Spin control of single electrons is of great interest for future
applications in electronics and spintronics. However, to observe these
phenomena at room temperature it is necessary to confine the electrons
to conductive islands with reduced size, almost atomic. Although
this type of confinement is feasible today, the technological difficulty
is to control independently the different conductive islands separated
by a few nanometers. A goal almost prohibitive.

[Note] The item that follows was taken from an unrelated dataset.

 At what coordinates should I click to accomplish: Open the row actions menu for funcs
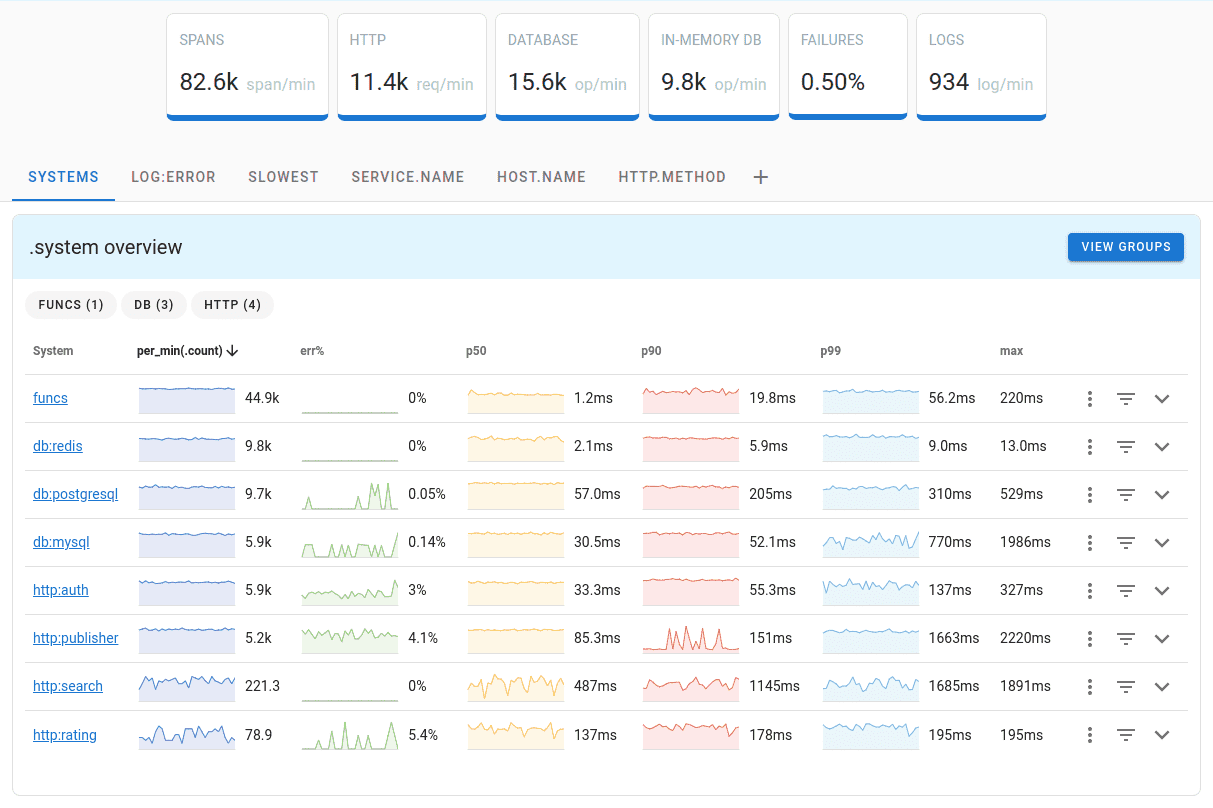(1089, 398)
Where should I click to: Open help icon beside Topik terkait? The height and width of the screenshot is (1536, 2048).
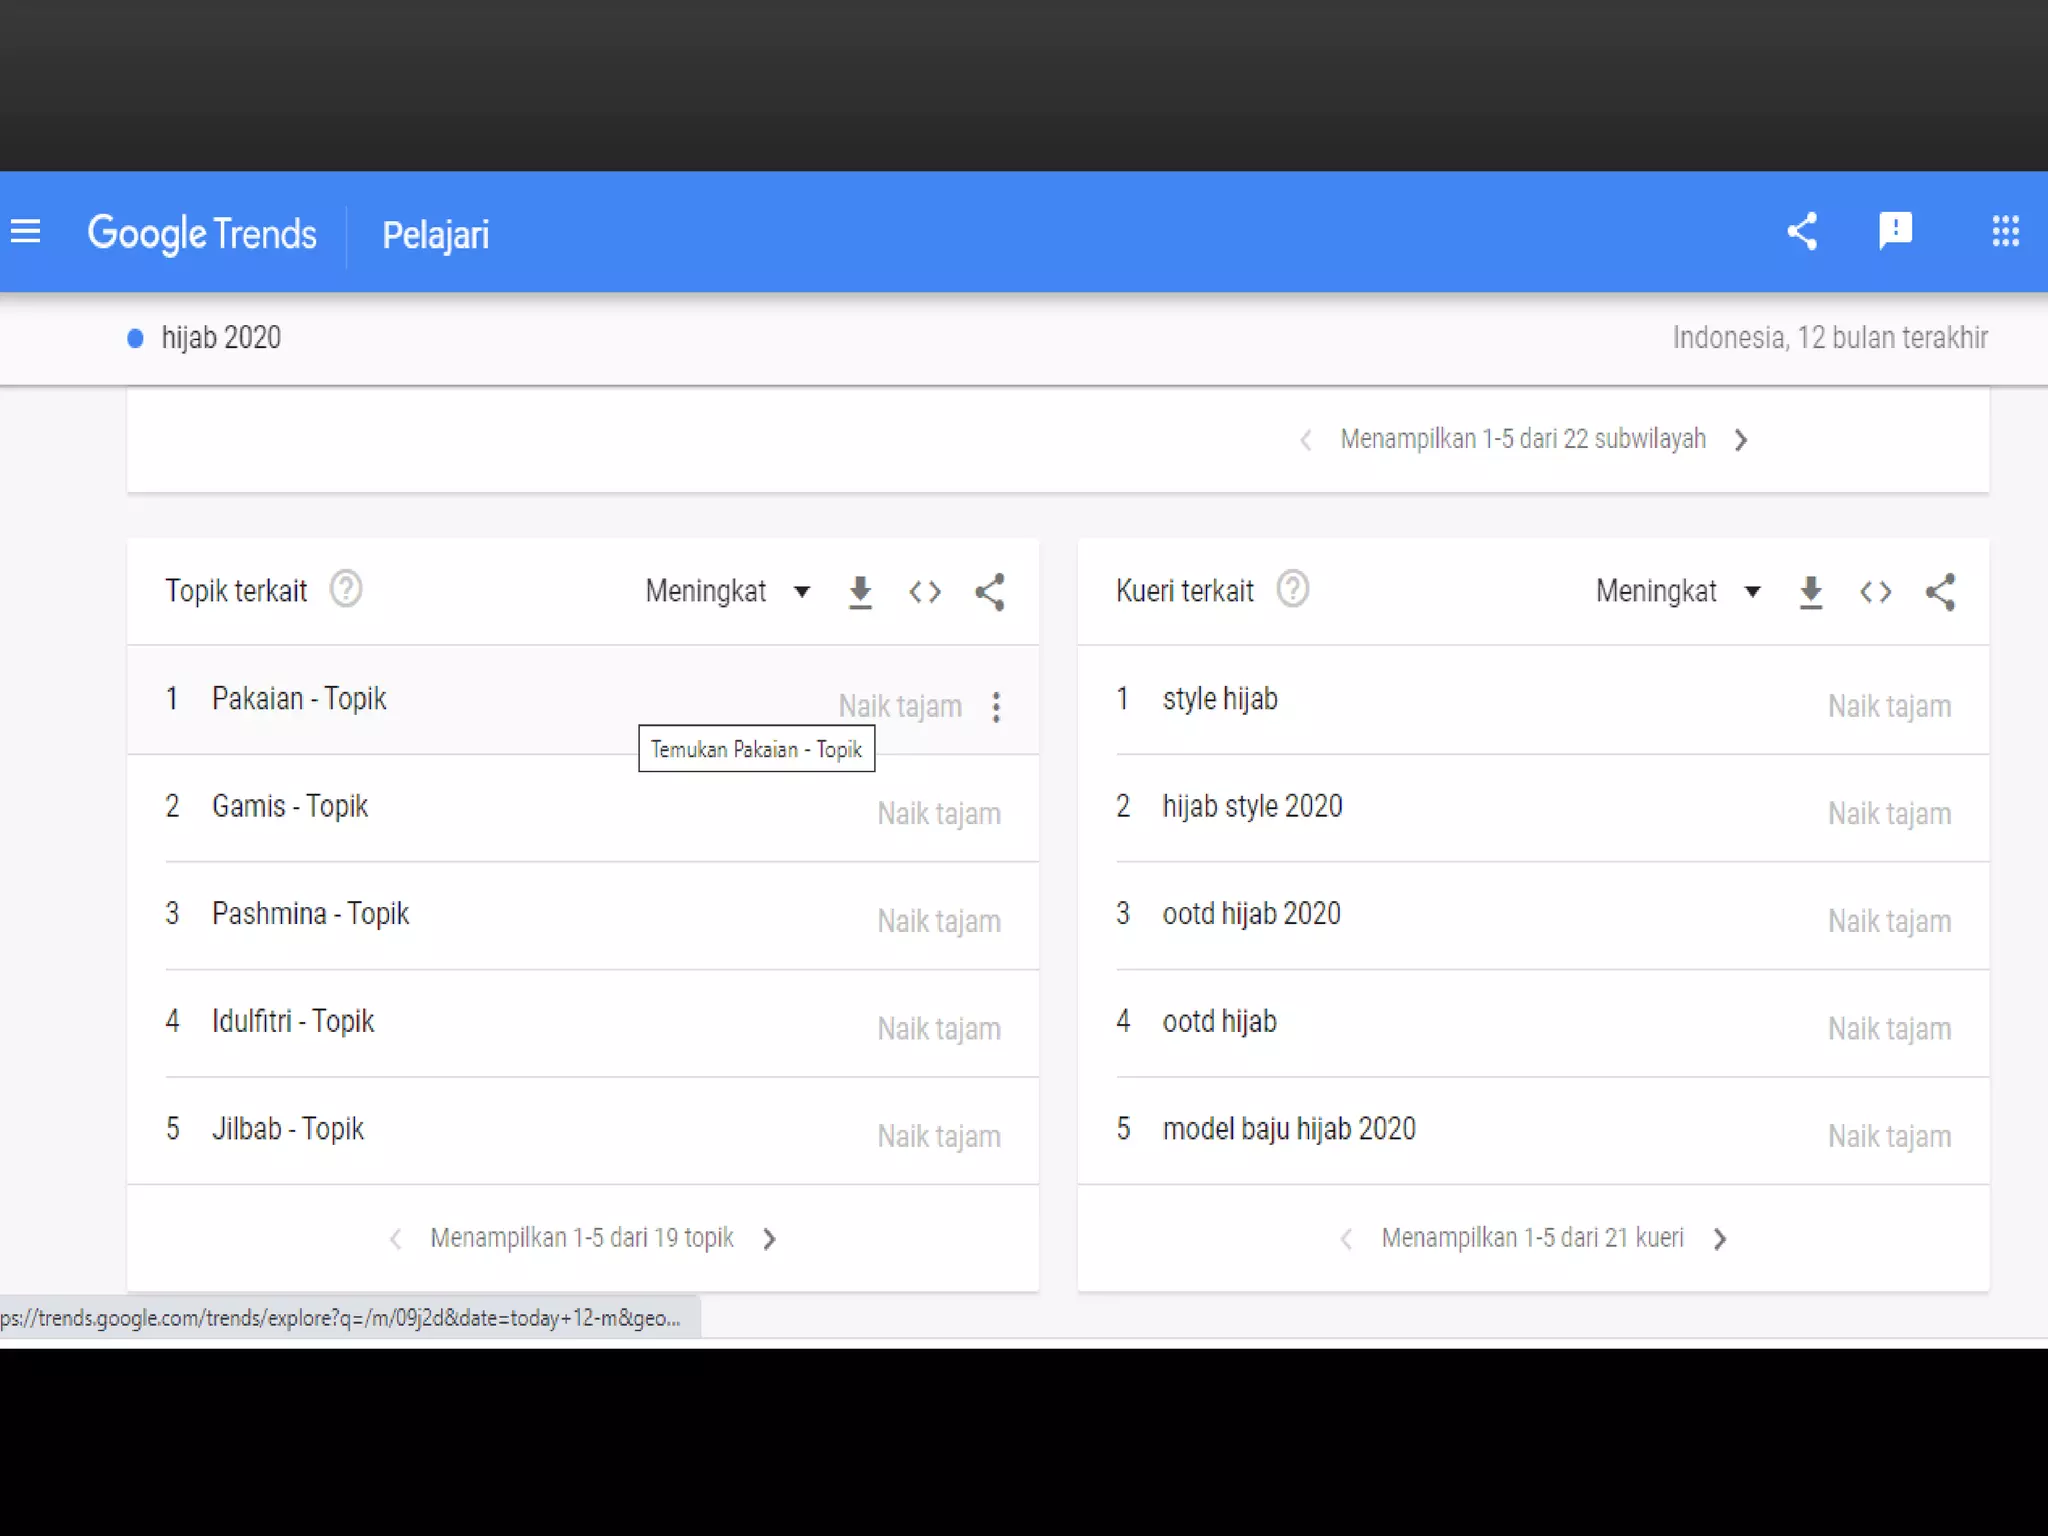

Recently a group of researchers from the NEST laboratory, Institute of
Nanoscience CNR (CnrNano) and Scuola Normale Superiore (SNS),
coordinated by Stefano Roddaro, has shown that it is possible to control
the status of multiple nano-islands without the use of a complex
fabrication of individual nano-electrodes aligned to each island. The authors present
an innovative method that circumvents some of the key technological
difficulties, and which opens a new avenue for the realization of
devices of this type operating at room temperature. An unexpected result
and somewhat counterintuitive. "We used a technique based on the Stark effect" says
Stefano Roddaro, "which allows to influence the quantum states of electrons in different
conductive islands in a different way while
subjecting them to exactly the same external perturbation. This approach
allowed us to observe the phenomenon known as "spin blockade" at 15
degrees Kelvin, so high as never before, and opens the way to push it up all the way to
room temperature". This research was published in
Nature Nanotechnology 9. 949 (2014).